[Stored data]
========================================================================

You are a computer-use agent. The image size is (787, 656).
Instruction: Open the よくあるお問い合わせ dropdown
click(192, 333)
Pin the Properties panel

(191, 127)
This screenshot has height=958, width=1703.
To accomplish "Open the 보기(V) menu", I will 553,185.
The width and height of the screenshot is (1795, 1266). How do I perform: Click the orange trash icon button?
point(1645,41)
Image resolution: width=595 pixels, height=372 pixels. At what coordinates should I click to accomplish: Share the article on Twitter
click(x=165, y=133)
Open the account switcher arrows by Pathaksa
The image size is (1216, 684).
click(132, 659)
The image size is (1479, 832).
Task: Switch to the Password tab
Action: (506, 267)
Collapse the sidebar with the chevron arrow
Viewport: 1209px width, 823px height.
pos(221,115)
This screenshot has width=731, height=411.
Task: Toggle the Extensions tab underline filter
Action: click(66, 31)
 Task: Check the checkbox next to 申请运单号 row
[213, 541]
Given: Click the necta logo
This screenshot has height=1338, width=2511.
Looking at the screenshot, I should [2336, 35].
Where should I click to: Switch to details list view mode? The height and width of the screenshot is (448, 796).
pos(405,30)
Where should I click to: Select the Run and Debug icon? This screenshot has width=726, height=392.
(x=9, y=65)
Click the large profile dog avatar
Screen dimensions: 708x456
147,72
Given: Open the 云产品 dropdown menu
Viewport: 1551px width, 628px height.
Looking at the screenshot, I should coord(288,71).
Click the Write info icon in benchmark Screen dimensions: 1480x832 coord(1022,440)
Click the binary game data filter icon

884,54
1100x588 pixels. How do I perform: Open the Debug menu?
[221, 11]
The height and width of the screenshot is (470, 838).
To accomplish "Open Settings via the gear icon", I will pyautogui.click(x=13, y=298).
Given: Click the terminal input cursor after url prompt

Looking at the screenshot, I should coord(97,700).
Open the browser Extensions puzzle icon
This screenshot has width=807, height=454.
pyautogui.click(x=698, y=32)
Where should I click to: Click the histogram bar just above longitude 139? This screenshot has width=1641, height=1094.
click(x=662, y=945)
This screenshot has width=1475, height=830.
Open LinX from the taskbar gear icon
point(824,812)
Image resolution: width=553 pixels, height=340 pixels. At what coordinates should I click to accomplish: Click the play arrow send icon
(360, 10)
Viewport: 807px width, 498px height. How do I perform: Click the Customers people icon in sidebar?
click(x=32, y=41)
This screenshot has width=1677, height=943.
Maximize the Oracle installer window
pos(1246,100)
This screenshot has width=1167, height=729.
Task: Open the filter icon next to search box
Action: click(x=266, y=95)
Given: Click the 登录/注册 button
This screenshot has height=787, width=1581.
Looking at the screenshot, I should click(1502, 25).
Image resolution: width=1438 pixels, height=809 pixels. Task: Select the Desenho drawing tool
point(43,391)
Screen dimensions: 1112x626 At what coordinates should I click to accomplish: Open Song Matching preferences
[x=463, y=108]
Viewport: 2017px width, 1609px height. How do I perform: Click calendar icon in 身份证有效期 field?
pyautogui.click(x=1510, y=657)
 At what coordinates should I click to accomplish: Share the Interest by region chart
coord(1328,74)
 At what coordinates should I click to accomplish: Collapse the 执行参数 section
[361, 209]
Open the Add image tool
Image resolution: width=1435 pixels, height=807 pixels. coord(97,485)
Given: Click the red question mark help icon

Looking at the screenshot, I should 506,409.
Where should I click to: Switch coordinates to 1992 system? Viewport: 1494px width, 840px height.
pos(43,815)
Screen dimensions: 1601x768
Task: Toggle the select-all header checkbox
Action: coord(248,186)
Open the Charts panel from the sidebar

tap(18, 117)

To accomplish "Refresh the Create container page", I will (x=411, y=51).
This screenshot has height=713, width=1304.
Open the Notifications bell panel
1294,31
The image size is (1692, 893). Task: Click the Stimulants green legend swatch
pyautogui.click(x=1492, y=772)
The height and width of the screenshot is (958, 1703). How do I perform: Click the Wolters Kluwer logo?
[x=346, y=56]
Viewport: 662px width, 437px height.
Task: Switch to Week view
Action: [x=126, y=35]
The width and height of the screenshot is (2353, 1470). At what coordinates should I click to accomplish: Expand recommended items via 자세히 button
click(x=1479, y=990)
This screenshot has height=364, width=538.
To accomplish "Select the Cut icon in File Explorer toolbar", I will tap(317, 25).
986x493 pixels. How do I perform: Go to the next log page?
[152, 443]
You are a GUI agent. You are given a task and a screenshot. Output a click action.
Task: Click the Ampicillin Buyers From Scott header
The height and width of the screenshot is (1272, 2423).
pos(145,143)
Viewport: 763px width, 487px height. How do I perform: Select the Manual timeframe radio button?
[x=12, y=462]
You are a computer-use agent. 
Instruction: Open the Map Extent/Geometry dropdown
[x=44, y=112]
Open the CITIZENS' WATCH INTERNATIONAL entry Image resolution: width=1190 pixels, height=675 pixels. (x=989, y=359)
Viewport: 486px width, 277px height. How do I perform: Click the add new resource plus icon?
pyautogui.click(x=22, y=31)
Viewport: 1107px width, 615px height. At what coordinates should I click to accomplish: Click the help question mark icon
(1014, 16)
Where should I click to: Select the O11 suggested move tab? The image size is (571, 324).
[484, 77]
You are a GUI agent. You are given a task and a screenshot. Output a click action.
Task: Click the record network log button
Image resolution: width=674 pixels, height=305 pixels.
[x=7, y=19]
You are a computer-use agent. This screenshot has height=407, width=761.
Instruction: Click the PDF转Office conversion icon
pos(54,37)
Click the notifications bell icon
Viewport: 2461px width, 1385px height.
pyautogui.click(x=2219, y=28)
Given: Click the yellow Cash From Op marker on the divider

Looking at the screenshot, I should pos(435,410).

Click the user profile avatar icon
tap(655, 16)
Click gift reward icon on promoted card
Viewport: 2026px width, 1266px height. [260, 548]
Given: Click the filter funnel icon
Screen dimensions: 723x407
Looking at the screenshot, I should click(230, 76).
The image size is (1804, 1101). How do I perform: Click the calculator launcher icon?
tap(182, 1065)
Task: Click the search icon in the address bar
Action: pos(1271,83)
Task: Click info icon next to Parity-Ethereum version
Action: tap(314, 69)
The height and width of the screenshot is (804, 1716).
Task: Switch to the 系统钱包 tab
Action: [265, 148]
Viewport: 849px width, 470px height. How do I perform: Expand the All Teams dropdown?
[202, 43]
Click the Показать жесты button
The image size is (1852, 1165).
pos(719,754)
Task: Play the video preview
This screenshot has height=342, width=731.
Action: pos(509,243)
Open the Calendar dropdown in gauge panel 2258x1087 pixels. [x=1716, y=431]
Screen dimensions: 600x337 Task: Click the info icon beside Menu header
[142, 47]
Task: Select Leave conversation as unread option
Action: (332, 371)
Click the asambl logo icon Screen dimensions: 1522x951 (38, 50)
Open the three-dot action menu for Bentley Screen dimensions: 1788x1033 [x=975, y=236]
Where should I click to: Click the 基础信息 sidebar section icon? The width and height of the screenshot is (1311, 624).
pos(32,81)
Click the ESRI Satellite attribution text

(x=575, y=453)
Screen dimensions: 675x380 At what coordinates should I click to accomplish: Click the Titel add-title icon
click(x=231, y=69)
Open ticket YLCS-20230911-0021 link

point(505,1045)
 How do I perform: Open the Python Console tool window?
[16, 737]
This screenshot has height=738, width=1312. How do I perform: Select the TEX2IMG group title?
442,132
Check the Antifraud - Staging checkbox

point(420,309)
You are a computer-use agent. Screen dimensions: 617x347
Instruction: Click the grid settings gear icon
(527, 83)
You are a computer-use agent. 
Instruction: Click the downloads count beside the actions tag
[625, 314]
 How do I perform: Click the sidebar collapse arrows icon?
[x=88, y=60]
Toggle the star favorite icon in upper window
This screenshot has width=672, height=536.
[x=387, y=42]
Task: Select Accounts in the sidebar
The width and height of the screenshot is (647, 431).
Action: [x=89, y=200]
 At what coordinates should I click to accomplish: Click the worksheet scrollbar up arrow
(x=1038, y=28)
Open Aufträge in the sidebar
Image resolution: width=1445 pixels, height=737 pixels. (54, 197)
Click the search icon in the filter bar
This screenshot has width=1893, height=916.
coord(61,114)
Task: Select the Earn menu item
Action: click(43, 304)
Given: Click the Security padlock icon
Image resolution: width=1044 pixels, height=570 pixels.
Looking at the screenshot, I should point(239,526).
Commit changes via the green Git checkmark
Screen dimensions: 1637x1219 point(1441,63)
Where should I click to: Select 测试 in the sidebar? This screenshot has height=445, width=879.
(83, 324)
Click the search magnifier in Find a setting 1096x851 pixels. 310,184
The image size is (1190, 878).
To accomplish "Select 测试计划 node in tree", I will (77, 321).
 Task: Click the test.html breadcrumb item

========================================================================

Give again exactly, and only, the lines above starting at the one with "The image size is (1692, 893)." and ending at the one with "Task: Click the Ampicillin".

• Response
The image size is (1692, 893). Task: Click the Stimulants green legend swatch
pyautogui.click(x=1492, y=772)
The height and width of the screenshot is (958, 1703). How do I perform: Click the Wolters Kluwer logo?
[x=346, y=56]
Viewport: 662px width, 437px height.
Task: Switch to Week view
Action: [x=126, y=35]
The width and height of the screenshot is (2353, 1470). At what coordinates should I click to accomplish: Expand recommended items via 자세히 button
click(x=1479, y=990)
This screenshot has height=364, width=538.
To accomplish "Select the Cut icon in File Explorer toolbar", I will tap(317, 25).
986x493 pixels. How do I perform: Go to the next log page?
[152, 443]
You are a GUI agent. You are given a task and a screenshot. Output a click action.
Task: Click the Ampicillin Buyers From Scott header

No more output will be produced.